Prologue (Part 3)

“Nothing else in the world matters to me when I’m with you, Clarence. The moment I met you, I just knew that you’d play the biggest and most important role in my life.  I want to love you till my heart stops beating, to worship you every single day with the whole of my soul. Marry me.” 

His voice rung clear in my head as if he was proposing to me again this very moment. It hurt. Like a thousand shards of glass piercing through my heart repeatedly, every memory just cut me more. But those memories were the only proof of the love I'd shared with Lucian. Those memories, and the ring on my hand. 

Lying down on the sand, I stare up at the endless sky above me. H had compared that very sky once to the endless opportunities that come across in life, and how it was up to me to grasp each one and make the most of every moment. Now, another opportunity had presented itself in front of me. I could choose to go on with my life like everyone else does, to embrace the fear that would follow me like a shadow as I take the steps forward into my future, and to be...normal, once again. Or, I could choose to be reminiscent of everything I see, to be caught up in this bittersweet dream like I am now and deceive myself into feeling complete.

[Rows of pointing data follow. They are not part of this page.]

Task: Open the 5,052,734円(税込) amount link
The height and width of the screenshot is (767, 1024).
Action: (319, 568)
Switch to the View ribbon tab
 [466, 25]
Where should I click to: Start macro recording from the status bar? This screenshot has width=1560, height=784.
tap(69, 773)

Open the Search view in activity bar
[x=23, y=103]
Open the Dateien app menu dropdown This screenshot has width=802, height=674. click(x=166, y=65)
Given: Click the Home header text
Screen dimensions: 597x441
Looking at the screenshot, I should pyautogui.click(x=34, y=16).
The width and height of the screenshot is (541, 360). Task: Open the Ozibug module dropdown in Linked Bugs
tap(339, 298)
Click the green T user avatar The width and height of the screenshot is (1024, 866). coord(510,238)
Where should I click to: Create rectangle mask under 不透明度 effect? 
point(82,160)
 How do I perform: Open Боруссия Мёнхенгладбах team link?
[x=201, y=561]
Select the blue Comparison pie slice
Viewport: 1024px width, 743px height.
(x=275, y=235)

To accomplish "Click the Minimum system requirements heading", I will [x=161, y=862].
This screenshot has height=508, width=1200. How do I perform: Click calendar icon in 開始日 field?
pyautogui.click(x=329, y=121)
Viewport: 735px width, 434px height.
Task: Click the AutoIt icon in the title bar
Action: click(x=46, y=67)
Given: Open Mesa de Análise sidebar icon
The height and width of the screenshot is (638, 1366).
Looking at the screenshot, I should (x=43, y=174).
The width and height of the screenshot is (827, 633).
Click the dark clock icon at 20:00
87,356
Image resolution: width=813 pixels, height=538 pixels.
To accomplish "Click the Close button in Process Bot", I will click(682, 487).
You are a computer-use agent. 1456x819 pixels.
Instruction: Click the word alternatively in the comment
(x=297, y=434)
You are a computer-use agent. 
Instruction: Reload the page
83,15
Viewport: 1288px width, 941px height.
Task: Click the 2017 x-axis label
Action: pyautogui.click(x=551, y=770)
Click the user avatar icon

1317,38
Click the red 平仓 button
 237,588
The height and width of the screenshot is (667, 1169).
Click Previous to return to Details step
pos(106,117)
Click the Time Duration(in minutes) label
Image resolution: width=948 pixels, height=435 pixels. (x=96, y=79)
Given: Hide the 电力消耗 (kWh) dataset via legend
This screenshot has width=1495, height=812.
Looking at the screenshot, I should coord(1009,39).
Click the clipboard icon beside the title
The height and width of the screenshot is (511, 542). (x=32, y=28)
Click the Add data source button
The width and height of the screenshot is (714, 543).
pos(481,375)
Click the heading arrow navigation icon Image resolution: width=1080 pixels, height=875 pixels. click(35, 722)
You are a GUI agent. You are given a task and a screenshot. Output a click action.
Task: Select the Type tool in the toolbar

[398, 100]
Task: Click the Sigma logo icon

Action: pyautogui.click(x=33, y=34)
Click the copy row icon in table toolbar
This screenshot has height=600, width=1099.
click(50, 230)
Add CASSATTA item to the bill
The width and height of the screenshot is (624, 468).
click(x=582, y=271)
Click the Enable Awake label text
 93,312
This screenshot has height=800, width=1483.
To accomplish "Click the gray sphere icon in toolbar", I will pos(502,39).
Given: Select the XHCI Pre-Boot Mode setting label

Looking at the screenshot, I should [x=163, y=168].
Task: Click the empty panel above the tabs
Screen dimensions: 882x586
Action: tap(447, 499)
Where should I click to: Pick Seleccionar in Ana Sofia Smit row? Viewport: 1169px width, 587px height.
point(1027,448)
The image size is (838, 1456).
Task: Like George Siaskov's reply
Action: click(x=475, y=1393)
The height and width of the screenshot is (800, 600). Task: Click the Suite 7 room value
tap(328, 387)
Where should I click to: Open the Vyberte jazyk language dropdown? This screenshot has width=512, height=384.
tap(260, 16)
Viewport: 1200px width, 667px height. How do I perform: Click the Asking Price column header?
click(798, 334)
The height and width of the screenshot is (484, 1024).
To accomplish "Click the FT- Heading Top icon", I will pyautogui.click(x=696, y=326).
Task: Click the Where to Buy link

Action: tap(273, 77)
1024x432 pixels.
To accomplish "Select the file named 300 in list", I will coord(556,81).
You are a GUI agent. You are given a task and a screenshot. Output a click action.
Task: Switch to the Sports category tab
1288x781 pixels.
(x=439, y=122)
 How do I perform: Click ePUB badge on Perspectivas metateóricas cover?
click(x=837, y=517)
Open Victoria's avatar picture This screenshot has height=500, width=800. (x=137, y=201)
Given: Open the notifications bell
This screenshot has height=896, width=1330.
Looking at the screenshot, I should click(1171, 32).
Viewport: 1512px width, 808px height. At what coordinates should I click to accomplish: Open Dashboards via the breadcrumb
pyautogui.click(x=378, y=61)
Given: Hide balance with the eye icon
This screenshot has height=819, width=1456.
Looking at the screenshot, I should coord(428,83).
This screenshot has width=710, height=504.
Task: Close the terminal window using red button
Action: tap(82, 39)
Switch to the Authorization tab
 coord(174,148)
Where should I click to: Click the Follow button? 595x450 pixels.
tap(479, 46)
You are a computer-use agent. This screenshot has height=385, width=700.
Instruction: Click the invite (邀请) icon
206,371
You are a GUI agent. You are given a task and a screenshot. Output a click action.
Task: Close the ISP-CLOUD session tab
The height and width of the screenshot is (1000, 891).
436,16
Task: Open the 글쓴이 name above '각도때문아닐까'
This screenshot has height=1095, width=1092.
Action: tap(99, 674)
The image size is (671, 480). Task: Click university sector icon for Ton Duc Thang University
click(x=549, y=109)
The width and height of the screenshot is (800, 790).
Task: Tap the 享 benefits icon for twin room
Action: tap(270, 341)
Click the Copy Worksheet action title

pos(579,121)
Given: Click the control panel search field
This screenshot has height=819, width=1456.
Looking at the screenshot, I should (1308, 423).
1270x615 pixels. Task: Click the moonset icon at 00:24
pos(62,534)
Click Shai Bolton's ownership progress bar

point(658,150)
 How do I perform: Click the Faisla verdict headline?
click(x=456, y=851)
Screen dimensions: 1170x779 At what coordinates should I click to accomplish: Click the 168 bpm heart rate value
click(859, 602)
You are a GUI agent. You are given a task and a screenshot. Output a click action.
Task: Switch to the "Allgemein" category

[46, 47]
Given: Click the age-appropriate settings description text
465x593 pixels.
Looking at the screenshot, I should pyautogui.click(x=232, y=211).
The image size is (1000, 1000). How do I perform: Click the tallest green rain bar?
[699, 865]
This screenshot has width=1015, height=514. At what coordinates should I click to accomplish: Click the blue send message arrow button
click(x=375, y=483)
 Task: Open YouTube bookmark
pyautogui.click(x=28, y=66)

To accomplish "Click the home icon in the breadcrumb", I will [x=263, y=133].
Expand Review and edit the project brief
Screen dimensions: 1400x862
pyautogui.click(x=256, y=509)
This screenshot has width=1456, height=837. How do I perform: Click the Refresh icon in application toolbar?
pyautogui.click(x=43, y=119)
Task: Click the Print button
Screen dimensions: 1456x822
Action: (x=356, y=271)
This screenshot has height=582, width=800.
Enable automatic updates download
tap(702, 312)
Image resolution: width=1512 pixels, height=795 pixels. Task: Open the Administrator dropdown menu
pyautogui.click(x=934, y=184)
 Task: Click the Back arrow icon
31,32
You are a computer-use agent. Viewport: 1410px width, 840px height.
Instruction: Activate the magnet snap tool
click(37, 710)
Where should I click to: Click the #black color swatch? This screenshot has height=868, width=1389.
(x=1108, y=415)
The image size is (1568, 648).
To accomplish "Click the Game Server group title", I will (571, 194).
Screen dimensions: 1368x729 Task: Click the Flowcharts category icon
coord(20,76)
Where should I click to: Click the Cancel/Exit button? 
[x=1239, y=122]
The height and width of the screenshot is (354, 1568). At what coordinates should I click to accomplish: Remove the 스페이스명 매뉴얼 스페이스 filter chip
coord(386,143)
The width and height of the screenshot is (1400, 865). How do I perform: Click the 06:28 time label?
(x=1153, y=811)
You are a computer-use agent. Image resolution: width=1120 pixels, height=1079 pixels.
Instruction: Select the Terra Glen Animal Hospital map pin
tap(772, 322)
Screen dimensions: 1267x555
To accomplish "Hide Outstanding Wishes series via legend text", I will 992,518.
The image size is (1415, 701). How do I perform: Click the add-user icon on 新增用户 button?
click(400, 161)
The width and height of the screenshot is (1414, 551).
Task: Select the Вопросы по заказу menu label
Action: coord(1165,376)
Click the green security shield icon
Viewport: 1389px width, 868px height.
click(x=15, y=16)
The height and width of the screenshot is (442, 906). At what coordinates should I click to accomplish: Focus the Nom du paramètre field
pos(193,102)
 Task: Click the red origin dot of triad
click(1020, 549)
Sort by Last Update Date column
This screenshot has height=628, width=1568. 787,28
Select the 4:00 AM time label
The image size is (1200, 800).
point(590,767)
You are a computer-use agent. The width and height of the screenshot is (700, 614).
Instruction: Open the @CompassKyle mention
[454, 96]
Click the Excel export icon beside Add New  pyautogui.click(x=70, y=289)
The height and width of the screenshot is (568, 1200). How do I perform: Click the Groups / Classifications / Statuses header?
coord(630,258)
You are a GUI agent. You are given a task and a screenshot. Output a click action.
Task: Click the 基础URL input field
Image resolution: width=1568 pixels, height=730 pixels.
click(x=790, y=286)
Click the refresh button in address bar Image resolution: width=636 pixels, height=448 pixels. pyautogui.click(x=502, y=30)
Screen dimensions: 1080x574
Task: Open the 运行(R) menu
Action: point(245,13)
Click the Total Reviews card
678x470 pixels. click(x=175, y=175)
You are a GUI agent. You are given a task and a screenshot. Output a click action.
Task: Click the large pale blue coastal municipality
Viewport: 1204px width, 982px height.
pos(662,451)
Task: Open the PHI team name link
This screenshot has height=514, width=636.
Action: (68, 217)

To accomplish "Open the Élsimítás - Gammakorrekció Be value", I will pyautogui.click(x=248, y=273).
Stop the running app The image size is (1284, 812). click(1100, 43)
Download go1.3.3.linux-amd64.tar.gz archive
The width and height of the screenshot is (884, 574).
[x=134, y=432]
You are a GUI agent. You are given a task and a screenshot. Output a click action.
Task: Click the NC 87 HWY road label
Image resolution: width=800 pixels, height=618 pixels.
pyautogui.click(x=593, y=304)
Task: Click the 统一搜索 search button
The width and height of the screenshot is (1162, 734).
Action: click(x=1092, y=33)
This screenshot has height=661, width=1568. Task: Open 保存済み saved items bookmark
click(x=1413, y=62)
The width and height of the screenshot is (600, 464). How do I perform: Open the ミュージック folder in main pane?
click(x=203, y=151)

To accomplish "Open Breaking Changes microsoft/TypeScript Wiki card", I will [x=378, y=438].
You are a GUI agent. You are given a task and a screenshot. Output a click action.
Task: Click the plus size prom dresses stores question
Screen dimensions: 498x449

My train of thoughts ran faster inside my head, matching the beat of my heart within my chest. How could I possibly come to a decision here? How could I have a future without love?

I turn my head to the left, and smile gently at the vision that appears before me. Strands of his black hair fall over his eyes, covering the gray orbs that held a storm within them. A smile plays on his lips as he looks at me in that way that makes me want to lay here forever. I reach out to caress the side of his face...but he had disappeared.

Blinking, I was met by the sight of the trees in the distance, and the empty air in front of me. My eyes stung as tears slowly fazed my vision, my hand falling back to my side. I hated the cold hard truth that reality held for me. I wanted to run away from it, and never return. 

Deep inside though, I knew, that I couldn't continue to fool myself anymore. I couldn't afford to waste my life away more than I already had. Lucian Jones wasn't coming back for me, and never would. And I would simply have to live with that.